- _GOAL OF THE EXERCISE_
Copy the Judges 19 passage from "When the Levite" to "Vacation Bible School.".
======== GIVEN TEXT ========
This story is repeated in Judges 19, except this time it is a Levite who is passing through Gibeah and who stays at an old man’s house. Again, a crowd of men surrounds the house, calling for the old man to turn over the Levite “so that we may have intercourse with him.” But the old man goes out to them and says,
“No, my brothers, do not act so wickedly. Since this man is my guest, do not do this vile thing. Here are my virgin daughter and his concubine; let me bring them out now. Ravish them and do whatever you want to them; but against this man do not do such a vile thing.” But the men would not listen to him. So the man seized his concubine, and put her out to them. They wantonly raped her, and abused her all through the night until the morning. (Judges 19: 22-26)
When the Levite goes out to get her the next morning, he finds her dead on the doorstep of the house. Yeah. You have to be seventeen to get into an R rated movie, but they put this kind of story in the hands of little children at Vacation Bible School.
======== EXTRACTED ENTRIES ========
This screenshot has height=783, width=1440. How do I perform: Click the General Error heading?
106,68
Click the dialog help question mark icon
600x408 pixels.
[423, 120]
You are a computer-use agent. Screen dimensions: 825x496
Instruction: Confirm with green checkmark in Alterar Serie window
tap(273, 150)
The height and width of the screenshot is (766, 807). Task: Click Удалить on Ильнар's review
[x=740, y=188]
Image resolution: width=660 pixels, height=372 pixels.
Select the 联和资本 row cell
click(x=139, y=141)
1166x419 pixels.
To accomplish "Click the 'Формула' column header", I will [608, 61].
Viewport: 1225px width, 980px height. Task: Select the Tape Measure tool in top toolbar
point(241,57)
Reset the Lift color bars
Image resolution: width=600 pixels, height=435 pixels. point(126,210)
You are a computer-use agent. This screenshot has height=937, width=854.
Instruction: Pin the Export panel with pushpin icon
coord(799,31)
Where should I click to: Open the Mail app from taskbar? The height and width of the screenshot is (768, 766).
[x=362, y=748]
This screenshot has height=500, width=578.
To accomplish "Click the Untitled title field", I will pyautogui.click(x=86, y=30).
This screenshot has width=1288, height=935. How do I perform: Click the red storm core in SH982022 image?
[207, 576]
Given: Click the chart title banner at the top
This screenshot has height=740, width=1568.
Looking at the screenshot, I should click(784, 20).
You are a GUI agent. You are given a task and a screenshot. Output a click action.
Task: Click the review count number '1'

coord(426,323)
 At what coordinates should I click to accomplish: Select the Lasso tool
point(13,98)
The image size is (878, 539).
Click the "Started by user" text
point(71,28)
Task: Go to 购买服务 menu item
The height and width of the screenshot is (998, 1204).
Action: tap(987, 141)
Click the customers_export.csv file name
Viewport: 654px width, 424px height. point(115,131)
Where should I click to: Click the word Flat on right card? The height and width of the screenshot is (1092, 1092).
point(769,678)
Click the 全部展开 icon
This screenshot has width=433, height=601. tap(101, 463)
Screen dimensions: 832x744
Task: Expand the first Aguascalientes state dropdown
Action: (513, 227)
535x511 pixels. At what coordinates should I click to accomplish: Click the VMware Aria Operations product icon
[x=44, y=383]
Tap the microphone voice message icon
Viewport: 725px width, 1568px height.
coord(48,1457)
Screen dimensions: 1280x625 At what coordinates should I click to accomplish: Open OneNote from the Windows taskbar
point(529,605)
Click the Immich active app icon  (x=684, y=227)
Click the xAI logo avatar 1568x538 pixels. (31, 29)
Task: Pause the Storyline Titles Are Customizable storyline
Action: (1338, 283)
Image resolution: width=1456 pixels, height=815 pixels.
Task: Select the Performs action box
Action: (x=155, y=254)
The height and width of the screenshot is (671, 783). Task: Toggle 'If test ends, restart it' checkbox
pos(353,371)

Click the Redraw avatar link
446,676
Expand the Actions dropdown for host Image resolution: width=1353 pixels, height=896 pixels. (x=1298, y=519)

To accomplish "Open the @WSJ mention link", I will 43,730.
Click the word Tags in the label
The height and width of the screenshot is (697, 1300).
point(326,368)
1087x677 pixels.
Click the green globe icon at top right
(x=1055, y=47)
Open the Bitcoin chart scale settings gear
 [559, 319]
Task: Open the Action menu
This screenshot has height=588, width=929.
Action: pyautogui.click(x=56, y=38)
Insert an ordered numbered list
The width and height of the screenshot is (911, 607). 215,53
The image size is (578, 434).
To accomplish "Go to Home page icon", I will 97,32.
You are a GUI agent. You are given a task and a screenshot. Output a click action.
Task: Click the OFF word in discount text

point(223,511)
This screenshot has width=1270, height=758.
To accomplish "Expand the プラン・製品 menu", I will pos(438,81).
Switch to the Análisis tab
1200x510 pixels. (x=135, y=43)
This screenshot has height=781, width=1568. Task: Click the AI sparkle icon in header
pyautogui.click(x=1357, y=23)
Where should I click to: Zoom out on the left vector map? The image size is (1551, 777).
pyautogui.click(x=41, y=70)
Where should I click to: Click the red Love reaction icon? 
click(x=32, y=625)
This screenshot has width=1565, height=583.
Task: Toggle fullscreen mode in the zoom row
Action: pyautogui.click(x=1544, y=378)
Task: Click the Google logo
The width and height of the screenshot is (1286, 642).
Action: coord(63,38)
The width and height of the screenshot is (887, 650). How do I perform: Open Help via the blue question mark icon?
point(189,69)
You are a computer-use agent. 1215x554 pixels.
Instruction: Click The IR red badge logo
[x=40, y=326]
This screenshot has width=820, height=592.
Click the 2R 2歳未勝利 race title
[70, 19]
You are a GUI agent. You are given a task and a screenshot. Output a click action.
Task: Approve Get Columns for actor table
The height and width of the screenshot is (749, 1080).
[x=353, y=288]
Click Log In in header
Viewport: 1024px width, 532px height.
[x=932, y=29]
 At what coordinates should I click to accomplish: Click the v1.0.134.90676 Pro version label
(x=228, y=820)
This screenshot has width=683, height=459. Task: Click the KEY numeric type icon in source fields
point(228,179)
========
- _ANSWER AREA_
When the Levite goes out to get her the next morning, he finds her dead on the doorstep of the house. Yeah. You have to be seventeen to get into an R rated movie, but they put this kind of story in the hands of little children at Vacation Bible School.